◆ **EXERCISE REQUIREMENTS**
Whenever a line below includes the word "computer", copy that line.

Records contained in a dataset
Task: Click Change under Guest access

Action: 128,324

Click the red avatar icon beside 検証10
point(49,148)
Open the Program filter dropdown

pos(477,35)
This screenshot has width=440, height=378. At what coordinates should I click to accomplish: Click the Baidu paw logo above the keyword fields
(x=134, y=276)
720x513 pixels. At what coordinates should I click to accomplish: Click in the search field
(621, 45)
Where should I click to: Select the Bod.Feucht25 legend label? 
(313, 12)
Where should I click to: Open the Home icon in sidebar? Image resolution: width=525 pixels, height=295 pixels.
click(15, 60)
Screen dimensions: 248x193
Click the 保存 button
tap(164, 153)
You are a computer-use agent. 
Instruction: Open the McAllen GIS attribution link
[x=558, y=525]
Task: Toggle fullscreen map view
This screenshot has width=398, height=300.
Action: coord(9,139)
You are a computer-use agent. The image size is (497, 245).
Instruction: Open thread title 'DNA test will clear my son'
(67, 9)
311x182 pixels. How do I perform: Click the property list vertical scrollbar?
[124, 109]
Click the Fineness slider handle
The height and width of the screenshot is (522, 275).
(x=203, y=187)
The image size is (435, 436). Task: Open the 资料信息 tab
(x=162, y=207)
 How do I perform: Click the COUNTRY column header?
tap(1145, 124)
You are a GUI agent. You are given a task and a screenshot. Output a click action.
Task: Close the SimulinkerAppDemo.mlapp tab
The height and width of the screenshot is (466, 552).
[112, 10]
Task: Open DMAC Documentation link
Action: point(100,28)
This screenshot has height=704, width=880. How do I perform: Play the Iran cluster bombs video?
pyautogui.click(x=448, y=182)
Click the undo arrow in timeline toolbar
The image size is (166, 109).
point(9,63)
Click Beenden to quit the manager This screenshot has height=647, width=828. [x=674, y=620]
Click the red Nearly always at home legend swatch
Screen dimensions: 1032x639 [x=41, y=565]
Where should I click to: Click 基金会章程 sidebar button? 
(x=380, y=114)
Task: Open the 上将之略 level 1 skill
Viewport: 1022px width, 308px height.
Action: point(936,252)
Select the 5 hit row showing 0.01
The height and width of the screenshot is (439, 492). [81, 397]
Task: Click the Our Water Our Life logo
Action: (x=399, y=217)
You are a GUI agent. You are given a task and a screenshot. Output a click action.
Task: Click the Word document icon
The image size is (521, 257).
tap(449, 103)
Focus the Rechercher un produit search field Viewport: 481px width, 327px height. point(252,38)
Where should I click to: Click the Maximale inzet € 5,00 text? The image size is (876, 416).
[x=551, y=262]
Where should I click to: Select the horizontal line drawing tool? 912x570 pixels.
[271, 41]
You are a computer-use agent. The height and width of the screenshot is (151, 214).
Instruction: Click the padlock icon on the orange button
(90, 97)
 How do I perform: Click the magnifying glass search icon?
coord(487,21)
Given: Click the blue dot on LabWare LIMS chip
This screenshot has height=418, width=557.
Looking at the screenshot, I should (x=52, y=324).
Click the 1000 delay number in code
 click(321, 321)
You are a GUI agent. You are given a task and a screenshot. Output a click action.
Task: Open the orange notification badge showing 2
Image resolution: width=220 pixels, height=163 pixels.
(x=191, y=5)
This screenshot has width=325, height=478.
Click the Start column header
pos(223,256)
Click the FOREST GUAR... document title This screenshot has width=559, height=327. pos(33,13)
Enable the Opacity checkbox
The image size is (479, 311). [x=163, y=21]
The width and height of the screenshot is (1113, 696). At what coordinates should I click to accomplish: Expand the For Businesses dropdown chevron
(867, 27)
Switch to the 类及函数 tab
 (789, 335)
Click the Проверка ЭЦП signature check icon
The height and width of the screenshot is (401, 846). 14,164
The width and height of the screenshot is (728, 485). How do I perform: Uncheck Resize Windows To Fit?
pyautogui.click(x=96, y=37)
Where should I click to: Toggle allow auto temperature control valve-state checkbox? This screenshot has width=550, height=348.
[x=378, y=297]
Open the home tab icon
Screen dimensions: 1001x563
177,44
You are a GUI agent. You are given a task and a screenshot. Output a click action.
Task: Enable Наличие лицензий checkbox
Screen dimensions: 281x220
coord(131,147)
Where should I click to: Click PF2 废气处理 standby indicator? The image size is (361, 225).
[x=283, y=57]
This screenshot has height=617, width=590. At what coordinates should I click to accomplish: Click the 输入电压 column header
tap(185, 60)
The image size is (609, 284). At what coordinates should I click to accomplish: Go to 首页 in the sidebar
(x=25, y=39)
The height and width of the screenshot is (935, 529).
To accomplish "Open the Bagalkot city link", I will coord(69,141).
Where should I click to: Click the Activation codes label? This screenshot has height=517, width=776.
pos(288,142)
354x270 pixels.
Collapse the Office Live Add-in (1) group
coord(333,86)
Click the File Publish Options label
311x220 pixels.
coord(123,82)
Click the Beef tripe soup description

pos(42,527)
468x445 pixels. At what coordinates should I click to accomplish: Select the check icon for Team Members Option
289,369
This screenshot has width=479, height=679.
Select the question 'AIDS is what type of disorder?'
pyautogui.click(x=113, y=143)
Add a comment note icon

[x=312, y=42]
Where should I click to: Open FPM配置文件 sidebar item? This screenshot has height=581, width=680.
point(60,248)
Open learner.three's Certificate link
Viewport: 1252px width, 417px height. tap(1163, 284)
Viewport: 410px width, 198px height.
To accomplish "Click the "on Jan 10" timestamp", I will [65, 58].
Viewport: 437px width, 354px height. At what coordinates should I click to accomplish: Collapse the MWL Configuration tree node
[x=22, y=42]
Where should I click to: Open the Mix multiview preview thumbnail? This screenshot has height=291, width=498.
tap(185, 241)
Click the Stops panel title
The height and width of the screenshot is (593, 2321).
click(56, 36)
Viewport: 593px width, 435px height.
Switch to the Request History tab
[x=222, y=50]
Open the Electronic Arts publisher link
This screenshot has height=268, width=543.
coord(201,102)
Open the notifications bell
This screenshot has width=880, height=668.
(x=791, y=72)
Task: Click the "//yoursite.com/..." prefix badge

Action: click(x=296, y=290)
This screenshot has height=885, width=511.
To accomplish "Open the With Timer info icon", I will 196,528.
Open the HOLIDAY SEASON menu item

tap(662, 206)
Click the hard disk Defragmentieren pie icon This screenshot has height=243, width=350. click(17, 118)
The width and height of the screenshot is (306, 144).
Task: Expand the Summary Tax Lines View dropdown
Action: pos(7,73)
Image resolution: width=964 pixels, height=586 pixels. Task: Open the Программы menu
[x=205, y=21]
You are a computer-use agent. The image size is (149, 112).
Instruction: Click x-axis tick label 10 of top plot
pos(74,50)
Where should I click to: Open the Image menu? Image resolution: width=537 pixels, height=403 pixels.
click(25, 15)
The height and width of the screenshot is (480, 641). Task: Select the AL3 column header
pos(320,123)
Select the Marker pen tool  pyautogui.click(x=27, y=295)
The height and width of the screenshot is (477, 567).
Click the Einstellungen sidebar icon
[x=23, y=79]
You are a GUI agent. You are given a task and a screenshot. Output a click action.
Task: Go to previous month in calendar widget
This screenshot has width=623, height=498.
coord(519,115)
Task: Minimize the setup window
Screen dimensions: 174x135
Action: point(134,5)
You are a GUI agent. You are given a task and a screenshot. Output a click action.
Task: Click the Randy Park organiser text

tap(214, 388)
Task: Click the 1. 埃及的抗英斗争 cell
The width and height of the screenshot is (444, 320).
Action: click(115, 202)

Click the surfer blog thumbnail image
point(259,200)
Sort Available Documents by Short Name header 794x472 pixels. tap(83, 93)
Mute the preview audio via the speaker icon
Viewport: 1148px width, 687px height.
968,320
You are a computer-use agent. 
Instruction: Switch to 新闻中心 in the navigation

◆ **RESPONSE TO THE EXERCISE**
You are a computer-use agent. 
You are a computer-use agent. The image size is (497, 245).
You are a computer-use agent. The height and width of the screenshot is (151, 214).
You are a computer-use agent. The image size is (149, 112).
You are a computer-use agent. 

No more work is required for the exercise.